# Mice Thrice

Twice before on Overlord-in-terms-of-Core-Issues-around-Maximal-Engagement-with-Key-Notions-of-the-Über-Feral, I’ve interrogated issues around pursuit curves. Imagine four mice or four beetles each sitting on one corner of a square and looking towards the centre of the square. If each mouse or beetle begins to run towards the mouse or beetle to its left, it will follow a curving path that takes it to the centre of the square, like this: vertices = 4, pursuit = +1

The paths followed by the mice or beetles are pursuit curves. If you arrange eight mice clockwise around a square, with a mouse on each corner and a mouse midway along each side, you get a different set of pursuit curves: v = 4 + 1 on the side, p = +1

Here each mouse is pursuing the mouse two places to its left: v = 4+s1, p = +2

And here each mouse is pursuing the mouse three places to its left: v = 4+s1, p = +3

Now try a different arrangement of the mice. In the square below, the mice are arranged clockwise in rows from the bottom right-hand corner. That is, mouse #1 begins on the bottom left-hand corner, mouse #2 begins between that corner and the centre, mouse #3 begins on the bottom left-hand corner, and so on. When each mice runs towards the mouse three places away, these pursuit curves appear: v = 4 + 1 internally, p = +3

Here are some more: v = 4 + i1, p = +5 v = 4 + i2, p = +1 v = 4 + i2, p = +2

So far, all the mice have eventually run to the centre of the square, but that doesn’t happen here: v = 4 + i2, p = 4

Here are more pursuit curves for the v4+i2 mice, using an animated gif: v = 4 + i2, p = various (animated — open in new tab for clearer image)

And here are more pursuit curves that don’t end in the centre of the square: v = 4 + i4, p = 4 v = 4 + i4, p = 8 v = 4 + i4, p = 12 v = 4 + i4, p = 16

But the v4+i4 pursuit curves more usually look like this: v = 4 + i4, p = 7

Now try adapting the rules so that mice don’t run directly towards another mouse, but towards the point midway between two other mice. In this square, the odd- and even-numbered mice follow different rules. Mice #1, #3, #5 and #7 run towards the point midway between the mice one and two places away, while ice #2, #4, #6 and #8 run towards the point midway between the mice two and seven places away: v = 4 + s1, p(1,3,5,7) = 1,2, p(2,4,6,8) = 2,7

I think the curves are very elegant. Here’s a slight variation: v = 4 + s1, p1 = 1,3, p2 = 2,7

Now try solid curves: v = 4 + s1, p1 = 1,3, p2 = 2,7 (red) v = 4 + s1, p1 = 1,3, p2 = 2,7 (yellow-and-blue)

And some variants: v = 4 + s1, p1 = 1,7, p2 = 1,2 v = 4 + s1, p1 = 2,3, p2 = 2,5 v = 4 + s1, p1 = 5,6, p2 = 1,3 v = 4 + s1, p1 = 5,6, p2 = 1,4 v = 4 + s1, p1 = 5,6, p2 = 1,6

Elsewhere other-posted:

# Polymorphous Pursuit

Suppose four mice are standing on the corners of a large square. Each mouse begins running at the same speed towards the mouse one place away, reckoning clockwise. The mice will meet at the centre of the square and the path taken by each mouse will be what is known as a pursuit curve: vertices = 4, mouse-increment = 1 v = 4, mi = 1 (animated)

☆ ☆ ☆ ☆ ☆ ☆ ☆

▶ **Written exercise**:
In the pursuit-curves text, list every pursuit value given for the v = 4 + i4 curves that do not end in the center of the square.

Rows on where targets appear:
☆ ☆ ☆ ☆ ☆ ☆ ☆

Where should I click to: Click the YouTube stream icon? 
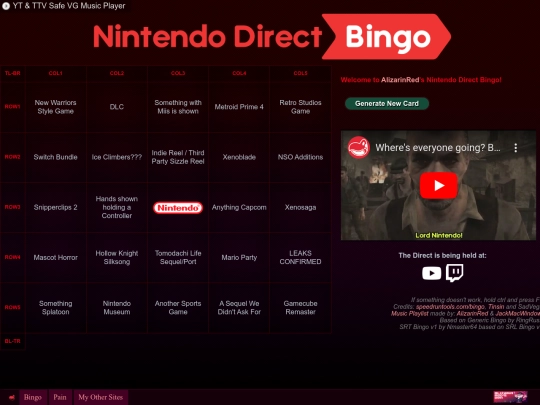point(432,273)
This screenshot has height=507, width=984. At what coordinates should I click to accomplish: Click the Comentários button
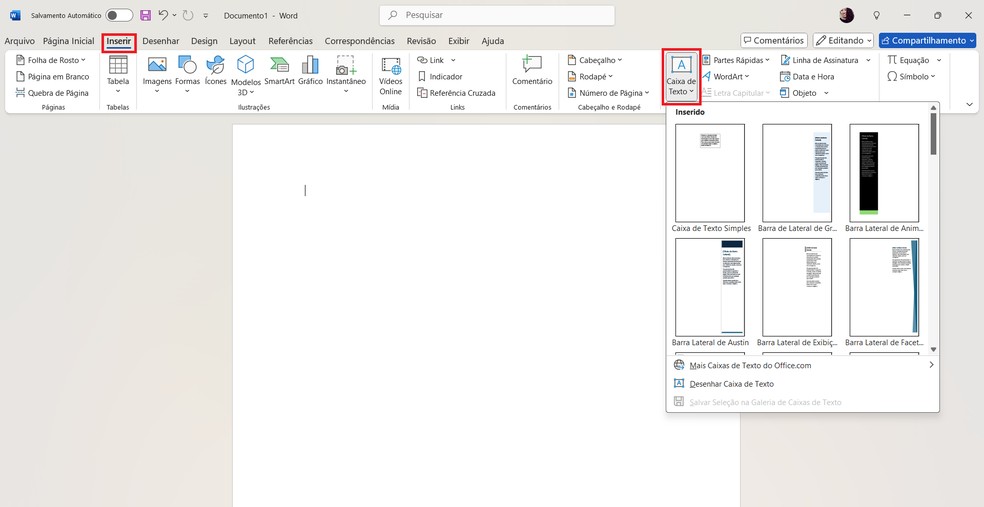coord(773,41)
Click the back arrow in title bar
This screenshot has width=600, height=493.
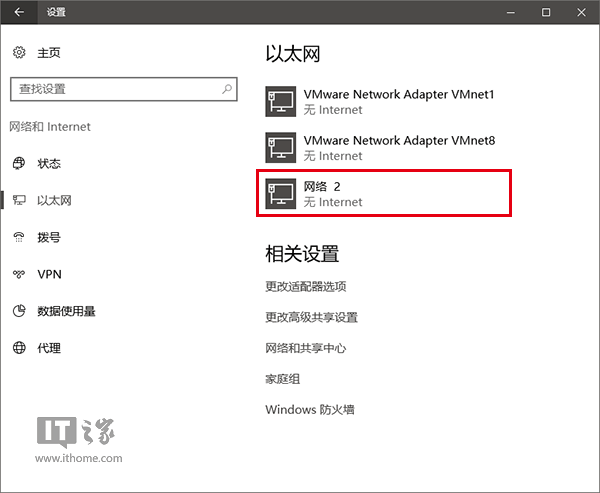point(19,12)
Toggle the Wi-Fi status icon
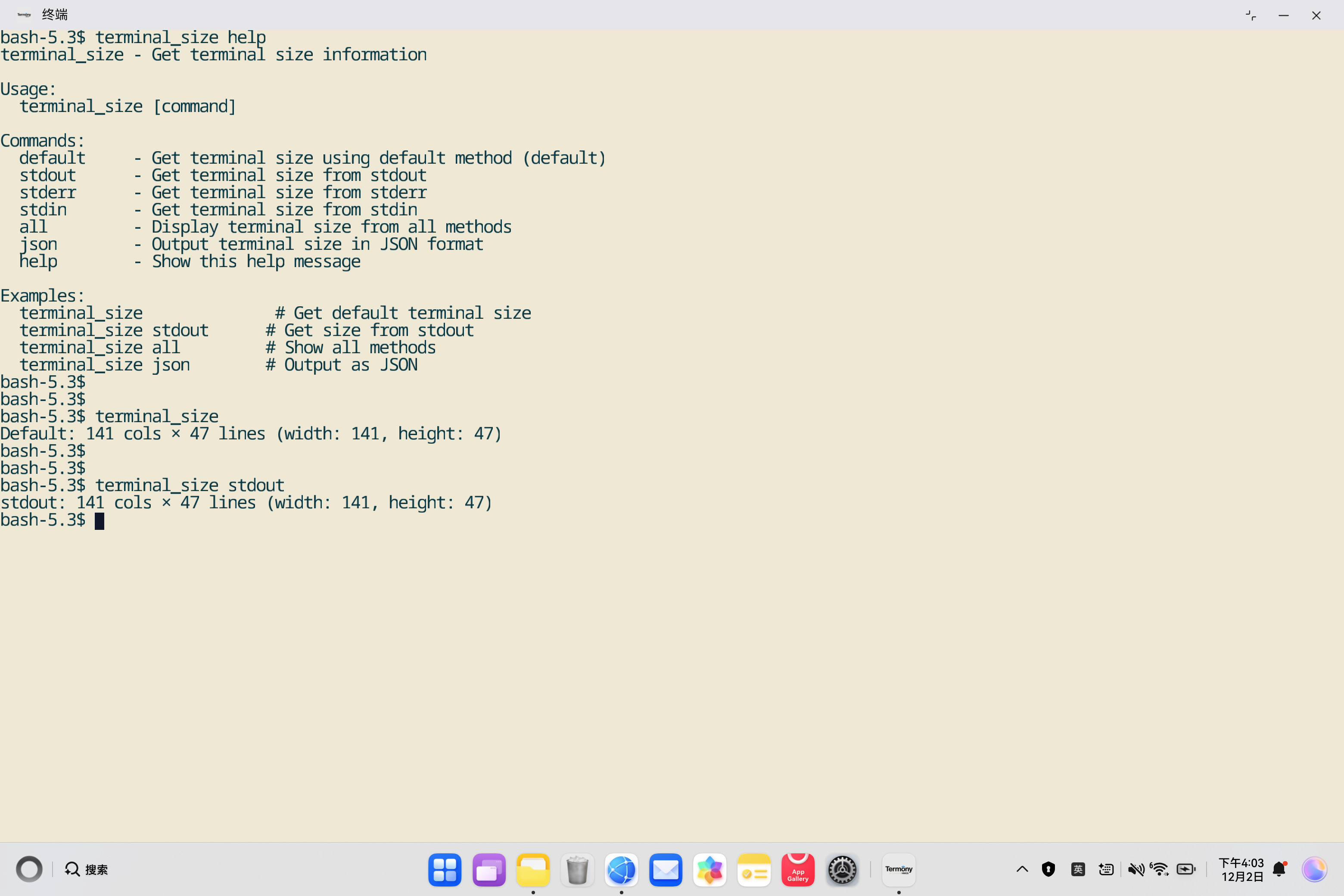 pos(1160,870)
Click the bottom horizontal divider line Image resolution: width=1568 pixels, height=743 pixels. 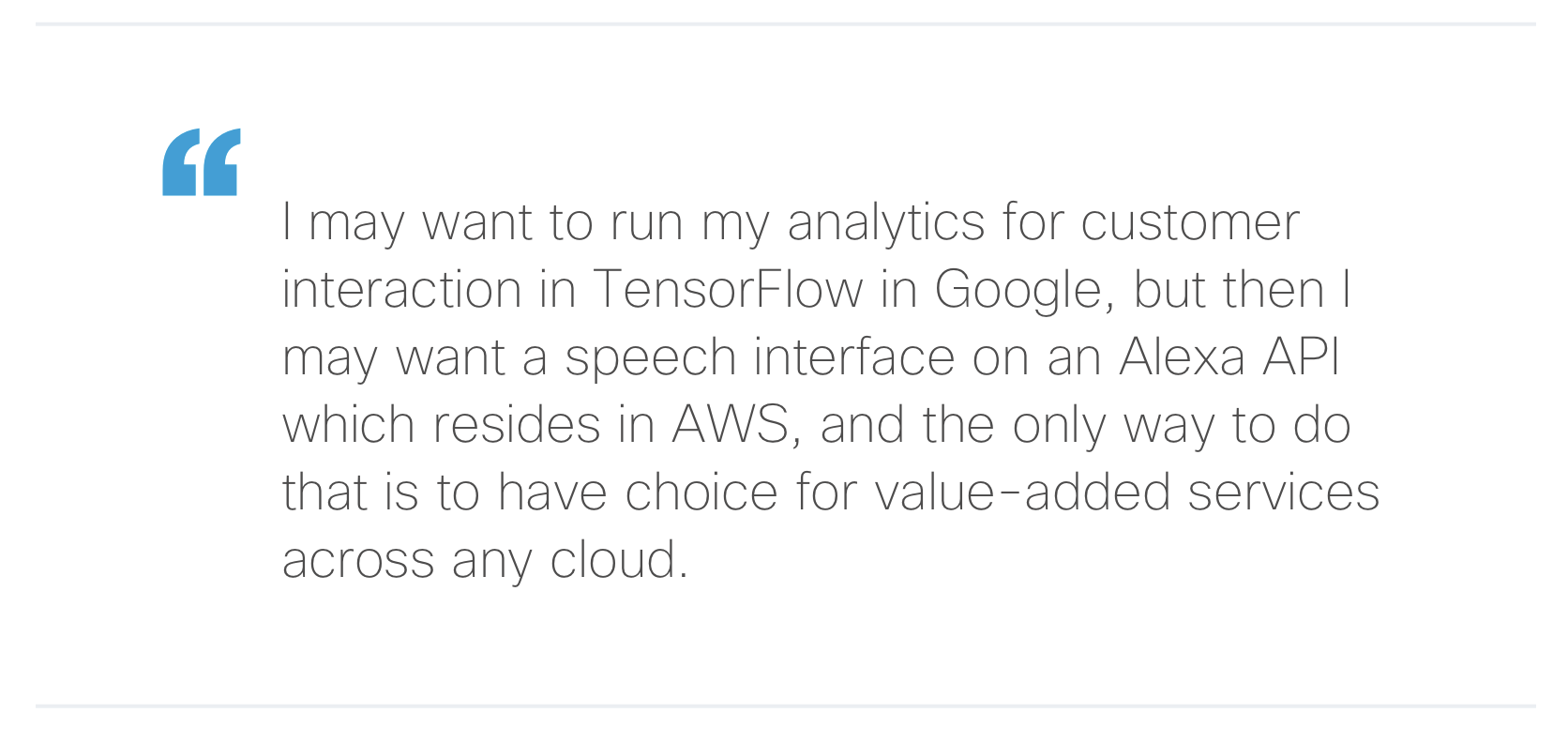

☆ ☆ ☆ ☆ ☆ ☆ ☆

▶ **Response below**:
p = 4, p = 8, p = 12, p = 16